Yeah, that's a good question, Eric. A lot of the spec payoffs have appreciated over the last few months. We're seeing the theoretical breakeven on the payoffs versus the model, you know, approaching close to 100%. So this is why we've increased our positioning in TBA dollar rolls as well to kind of diversify away from full payoff premiums. But, you know, so... That's been the strategy to wait out in some of the TBA positions to be able to swap back into spec pools when we see them more attractive.
OK, interesting. Going over to repo market conditions, do you feel like the steeper yield curve is supportive for spreads and liquidity in the repo market? And how much demand do you guys see to extend repo pick up term repo right now. Thank you.

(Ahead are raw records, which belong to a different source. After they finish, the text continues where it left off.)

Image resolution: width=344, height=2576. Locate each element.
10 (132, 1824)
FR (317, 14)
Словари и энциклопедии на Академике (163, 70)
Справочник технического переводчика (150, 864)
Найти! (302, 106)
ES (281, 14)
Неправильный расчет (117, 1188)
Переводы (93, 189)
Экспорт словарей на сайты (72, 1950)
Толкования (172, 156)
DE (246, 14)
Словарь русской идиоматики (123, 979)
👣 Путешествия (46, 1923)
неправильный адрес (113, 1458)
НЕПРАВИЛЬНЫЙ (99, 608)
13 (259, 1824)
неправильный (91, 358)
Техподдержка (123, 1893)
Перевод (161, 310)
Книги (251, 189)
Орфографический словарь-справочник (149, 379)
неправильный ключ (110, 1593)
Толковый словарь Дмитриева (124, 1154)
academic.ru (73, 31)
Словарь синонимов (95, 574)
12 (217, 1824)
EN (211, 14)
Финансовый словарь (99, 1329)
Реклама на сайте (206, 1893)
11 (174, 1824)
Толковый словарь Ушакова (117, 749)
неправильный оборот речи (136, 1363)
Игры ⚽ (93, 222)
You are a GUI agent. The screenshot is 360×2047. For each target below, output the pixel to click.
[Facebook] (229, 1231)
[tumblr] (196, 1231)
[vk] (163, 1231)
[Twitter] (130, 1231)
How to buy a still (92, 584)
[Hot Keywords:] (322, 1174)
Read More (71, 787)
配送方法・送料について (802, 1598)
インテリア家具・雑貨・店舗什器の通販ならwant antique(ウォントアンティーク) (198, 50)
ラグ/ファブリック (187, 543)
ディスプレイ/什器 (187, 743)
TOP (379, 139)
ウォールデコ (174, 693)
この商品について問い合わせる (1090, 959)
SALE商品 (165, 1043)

Yeah. So, um, the repo curve, um, and specifically look at one to two months is relatively flat. So, you know, it's really more depends on, uh, kind of what the, what the initiatives out of the treasury department are coming in terms of their funding and their financing and how that affects the calendar, uh, rates. but overall repo market has been extremely well-behaved since the year end. I think we're seeing kind of software plus mid-teens type of spread, and, you know, that part of the market is very beneficial to the agency MBS.
Okay. Thank you guys so much.
This concludes our question and answer session. I would like to turn the conference back over to Scott Ulm for any closing remarks.
Thank you so much for joining us this morning, and we look forward to speaking with you. Feel free to call us with any follow-ups you have. Thank you.
The conference has now concluded. Thank you for attending today's presentation. You may now disconnect.